Résigné, il attrapa les bas résille avec une moue dégoutée. Il était en plein cauchemar.
***
- Non, trancha-t-il, ni l'une, ni l'autre.
Abby reposa les perruques sur la commode et en tira de nouvelles de son sac.
- Rose? Tu plaisantes!
- Tony, annonça sa coéquipière dans un soupire, il faut que tu te décides. Sans ça, impossible de passer au maquillage.
- Ziva! implora-t-il.
- Mais il a raison Abby, pas rose. Trouves-en une qui soit à peu près de sa couleur, ça ira mieux.
- Merci!
- Et arrêtes de bouger! Sinon je n'arriverai jamais à te faire les ongles!
Il baissa les yeux sur le vernis rouge des faux ongles. Beurk, c'était affreux. Et dire qu'il allait avoir droit au fond de teint, au rouge à lèvres, aux faux cils et au far à paupière, sans compter les boucles d'oreilles! Il ne pensait vraiment pas qu'une femme puisse mettre autant de choses sur elle. Il comprenait maintenant pourquoi il leur fallait du temps pour se préparer!
***
Il sortit de l'appartement d'un pas mal assuré. Comment pouvait-on marcher avec des talons aiguilles de dix mètres de haut? C'était inhumain!
Il n'était absolument pas stable et avait déjà manquer plusieurs fois de s'effondrer dans les escaliers, le passage obligatoire pour s'y habituer selon les filles! À son avis, c'était plutôt pour se foutre de sa gueule.
Monter dans la voiture ne fut pas un problème, mais il se demanda tout le trajet comment il ferait pour descendre!
Les repas gracieusement offerts pour le mois à venir et les soirées promises n'étaient rien à côté de ce qu'il endurait. Il aurait du voir plus grand.
Lorsqu'il entra dans la boite, son impression de la journée s'accentua. Il vivait un enfer!
Des regards appréciateurs étaient lancés à la nouvelle arrivante. McGee se concentra sur l'écran. Grande, brune, plutôt bien foutue apparemment, même si elle était de dos et qu'il ne voyait pas tout, elle avait l'attention générale. Lorsqu'elle se tourna légèrement, il eut un choc.
Impossible, c'était impossible! Ça ne pouvait pas être Tony! Le sourire ravageur qu'il, qu'elle avait été pourtant bien signé DiNozzo.

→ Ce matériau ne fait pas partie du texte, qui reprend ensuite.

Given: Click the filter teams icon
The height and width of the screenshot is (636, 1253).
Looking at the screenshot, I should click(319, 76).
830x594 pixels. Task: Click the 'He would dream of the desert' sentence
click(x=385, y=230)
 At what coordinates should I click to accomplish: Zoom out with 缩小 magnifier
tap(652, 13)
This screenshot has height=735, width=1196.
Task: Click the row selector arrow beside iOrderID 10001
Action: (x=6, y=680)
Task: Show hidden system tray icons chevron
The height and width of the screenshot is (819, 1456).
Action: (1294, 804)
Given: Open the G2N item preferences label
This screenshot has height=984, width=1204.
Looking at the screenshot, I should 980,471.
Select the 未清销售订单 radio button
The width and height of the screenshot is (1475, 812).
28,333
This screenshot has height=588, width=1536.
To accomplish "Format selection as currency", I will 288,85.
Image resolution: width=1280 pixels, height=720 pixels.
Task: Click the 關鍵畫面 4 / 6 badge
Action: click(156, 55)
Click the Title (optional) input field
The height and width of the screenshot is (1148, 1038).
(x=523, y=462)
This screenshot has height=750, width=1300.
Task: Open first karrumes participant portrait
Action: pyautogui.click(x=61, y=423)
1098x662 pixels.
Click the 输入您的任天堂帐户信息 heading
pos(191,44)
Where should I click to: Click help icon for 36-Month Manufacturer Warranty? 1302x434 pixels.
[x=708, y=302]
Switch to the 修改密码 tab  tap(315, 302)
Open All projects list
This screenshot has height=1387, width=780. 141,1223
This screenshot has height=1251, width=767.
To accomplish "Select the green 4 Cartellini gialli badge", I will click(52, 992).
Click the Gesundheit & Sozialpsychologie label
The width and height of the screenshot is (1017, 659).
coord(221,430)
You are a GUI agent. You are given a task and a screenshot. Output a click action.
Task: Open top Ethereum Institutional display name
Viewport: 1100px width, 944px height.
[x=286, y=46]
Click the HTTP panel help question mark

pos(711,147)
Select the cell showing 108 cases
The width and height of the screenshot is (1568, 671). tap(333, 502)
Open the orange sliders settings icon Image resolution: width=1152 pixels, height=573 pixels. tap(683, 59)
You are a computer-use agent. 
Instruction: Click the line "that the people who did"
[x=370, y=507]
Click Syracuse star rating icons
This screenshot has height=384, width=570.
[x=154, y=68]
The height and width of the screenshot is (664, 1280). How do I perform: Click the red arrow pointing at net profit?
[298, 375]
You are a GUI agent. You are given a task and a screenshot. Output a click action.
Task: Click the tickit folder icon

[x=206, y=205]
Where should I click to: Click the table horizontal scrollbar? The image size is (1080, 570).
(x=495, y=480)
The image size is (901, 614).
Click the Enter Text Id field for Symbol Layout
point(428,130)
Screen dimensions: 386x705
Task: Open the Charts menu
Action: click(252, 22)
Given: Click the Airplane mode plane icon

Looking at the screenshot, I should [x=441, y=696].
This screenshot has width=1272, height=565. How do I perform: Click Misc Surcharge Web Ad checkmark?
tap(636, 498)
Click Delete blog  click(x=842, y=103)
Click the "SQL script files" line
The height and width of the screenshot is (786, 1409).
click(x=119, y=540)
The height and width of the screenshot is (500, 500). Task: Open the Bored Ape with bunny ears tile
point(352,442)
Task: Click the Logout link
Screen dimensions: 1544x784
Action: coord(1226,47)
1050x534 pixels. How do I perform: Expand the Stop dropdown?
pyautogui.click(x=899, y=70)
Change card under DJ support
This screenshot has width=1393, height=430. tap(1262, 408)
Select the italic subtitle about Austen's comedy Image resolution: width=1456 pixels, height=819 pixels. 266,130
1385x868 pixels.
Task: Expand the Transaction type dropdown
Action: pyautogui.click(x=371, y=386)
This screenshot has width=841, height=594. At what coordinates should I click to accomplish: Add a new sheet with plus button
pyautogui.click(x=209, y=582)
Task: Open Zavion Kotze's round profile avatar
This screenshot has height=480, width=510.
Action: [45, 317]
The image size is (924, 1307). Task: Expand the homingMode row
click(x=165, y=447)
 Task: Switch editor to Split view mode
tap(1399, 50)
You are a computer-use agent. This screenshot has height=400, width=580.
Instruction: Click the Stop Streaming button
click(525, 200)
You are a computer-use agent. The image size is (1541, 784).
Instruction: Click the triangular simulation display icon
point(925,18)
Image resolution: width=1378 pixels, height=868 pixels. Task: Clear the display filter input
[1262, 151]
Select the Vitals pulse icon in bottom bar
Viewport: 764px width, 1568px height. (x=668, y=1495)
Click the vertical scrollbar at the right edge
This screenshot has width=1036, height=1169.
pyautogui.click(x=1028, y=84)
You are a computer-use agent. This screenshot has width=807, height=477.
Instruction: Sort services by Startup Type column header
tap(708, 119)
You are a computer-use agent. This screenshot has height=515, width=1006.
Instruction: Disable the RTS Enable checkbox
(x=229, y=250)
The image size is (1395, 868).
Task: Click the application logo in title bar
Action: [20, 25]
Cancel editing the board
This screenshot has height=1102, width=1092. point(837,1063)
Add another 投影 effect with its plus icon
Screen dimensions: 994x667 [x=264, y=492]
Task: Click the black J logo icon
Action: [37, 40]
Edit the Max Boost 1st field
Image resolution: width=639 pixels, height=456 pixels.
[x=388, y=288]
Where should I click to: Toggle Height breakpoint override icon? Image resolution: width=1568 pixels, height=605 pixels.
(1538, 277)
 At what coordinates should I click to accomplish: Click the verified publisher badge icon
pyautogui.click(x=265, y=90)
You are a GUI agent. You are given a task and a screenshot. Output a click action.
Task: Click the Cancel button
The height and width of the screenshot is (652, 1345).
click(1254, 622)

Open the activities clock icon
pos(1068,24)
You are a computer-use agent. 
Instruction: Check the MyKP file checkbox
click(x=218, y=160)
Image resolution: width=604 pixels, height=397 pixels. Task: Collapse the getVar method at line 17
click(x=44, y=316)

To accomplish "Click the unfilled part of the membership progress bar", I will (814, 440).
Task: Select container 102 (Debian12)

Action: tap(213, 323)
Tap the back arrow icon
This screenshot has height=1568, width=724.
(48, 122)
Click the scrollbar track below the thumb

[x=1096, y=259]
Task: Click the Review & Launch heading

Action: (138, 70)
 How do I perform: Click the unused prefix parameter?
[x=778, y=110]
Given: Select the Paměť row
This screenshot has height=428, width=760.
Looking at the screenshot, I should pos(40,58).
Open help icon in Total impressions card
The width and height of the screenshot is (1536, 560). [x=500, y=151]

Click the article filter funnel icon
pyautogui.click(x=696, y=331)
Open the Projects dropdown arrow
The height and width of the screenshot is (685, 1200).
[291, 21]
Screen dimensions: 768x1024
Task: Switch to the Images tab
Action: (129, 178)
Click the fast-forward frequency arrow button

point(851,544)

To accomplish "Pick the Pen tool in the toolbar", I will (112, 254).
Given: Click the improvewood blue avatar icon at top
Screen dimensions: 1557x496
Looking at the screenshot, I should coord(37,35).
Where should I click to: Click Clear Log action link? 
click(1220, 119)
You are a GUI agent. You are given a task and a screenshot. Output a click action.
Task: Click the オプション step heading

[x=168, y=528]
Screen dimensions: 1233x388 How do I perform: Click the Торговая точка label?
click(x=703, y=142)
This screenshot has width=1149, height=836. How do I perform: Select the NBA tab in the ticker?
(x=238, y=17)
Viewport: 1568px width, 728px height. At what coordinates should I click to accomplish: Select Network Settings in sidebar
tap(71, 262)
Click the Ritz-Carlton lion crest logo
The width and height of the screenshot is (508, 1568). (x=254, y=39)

- Fermes la bouche le bleu, dit-il sans attirer l'attention, t'as l'air d'un idiot!
Comment savait-il?
***
Tony repéra un groupe avec qui il pourrait s'intégrer. Il avança sans se départir de son sourire.
- Alors Gibbs, la vue te plait? demanda-t-il. Tu me dois un service maintenant!
Il n'attendait pas de réponse. D'ailleurs, il se doutait qu'il n'en aurait pas. Abby lui avait juré qu'elle immortaliserait la tête des deux hommes quand ils le découvriraient. Il avait hate de voir ça. Finalement, elle n'était pas si mal que ça cette journée!
***
Ziva se mordait la lèvre pour ne pas éclater de rire. La tête de Gibbs était impayable, encore plus que celle de Tim.
- Patron... commença l'informaticien, sans parvenir à aller plus loin.
- Je sais McGee, répondit-il, je sais.
Son visage était pâle comme un linge. Il était choqué, dans tous les sens du terme. Jamais il ne s'en remettrait! Et c'est sûr qu'après ça Tony avait le droit de lui demander n'importe quoi. Impossible de faire pire, n'est-ce-pas?
***
Sur un autre site où je poste mes fics, j'ai proposé aux lecteurs de me dire ce qu'ils voulaient qu'il arrive à notre chère équipe du NCIS et de le faire sous forme de One Shot. Vous venez d'en lire un.
Sujet de Deydy: Un jeune marine est découvert mort à la sortie d'une boite, son compagnon dans un état critique. Tony doit alors infiltrer la boîte de nuit. Pour cela, il doit se travestir. Abby et Ziva le prépare à cette mission (épilations, maquillage...).